Relates to Apache Druid 0.20.1

We have segments from three days missing from the query results. The missing segments are shown in the web console and also in sys.segments table. The segments ‘used’ flags are set to True in the metadata db store. Also, we can see segements in the web console. The segments were also pulled from deep storage (S3) to the local segmentCache on historical nodes. But the data from the segments didn’t return from Druid query. And the ‘segmentMetadata’ query returned empty for the segments. We didn’t find any meaningful logs related to the issue. Does anyone know what’s going on here?

More background on this issue:

  1. We were using Kafka to ingest the data in to Druid
  2. Then we reindexed data for 3 days as we found incorrect data was ingested. To reindex data, we have marked all segments as unused for those 3 days and then ran kill job to permanently remove those segments.
  3. Then we reingested correct data through Kafka topic.
  4. Then we saw missing segments from query after those segments were re-ingested

Things I’ve tried

  1. Querying for rows in a given date time range
SELECT * FROM gps WHERE __time BETWEEN '2021-09-06' AND '2021-09-07'

Response: Query returned no data

  1. The historical node didn’t return the segments, the query was sent to historical node directly:
{
"queryType":"segmentMetadata",
"dataSource":"gps",
"intervals":["2021-09-06/2021-09-08"]
}

and it returned empty results.

  1. Applied drop retention rule for those 3 days and then reset drop rule and again reloaded data. Still we see no results on querying though the segments are loaded.

  2. Manually compacted segments for those 3 days, still no results on querying.

Assumptions

  • Could it be caused by segment version conflict?
  • Could it be with zookeeper/historical segment discovery issue?

Please help us here, this a critical production issue for us.

Thank you in advance!

Just to check… did you restart zookeeper or the coordinator process at any point?

Hi @Rachel_Pedreschi ,

Thank you so much for the quick response.

No I have not restarted zookeeper or the coordinator process during the process.

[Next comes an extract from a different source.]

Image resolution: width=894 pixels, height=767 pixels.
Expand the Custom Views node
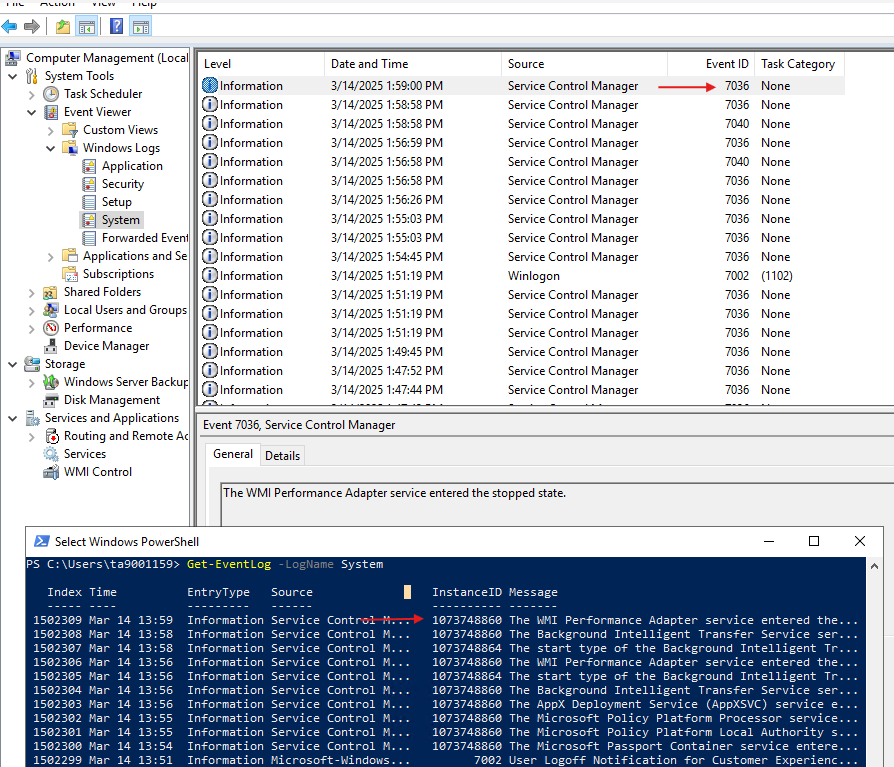51,130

Do you think restarting Druid cluster will help here ?

Thank you!

Sometimes in these situations I have seen in the past at least restarting the coordinator and / or zookeeper will realign everything. I can’t make any guarantees, since I am not clear about the root cause, but it would be the next thing I would try.

Hi @Rachel_Pedreschi ,

I have restarted coordinator and zookeeper, still it didn’t work. I have also restarted whole druid cluster, still its same. Do we need to enable any verbose logging to see whats happening during query execution ? Is this issue related to query node or historicals?

Thank you!

Hey Vikram! When you set the Drop rule, did you also mark those segments as used again afterwards?

Drop rules will mark segments as unused, so they will no longer be picked up by the coordinator process and sent to the historicals. You need to manually mark them as used again afterwards.

(There are also a tonne of interesting APIs on that page that you might use to dig in a bit…)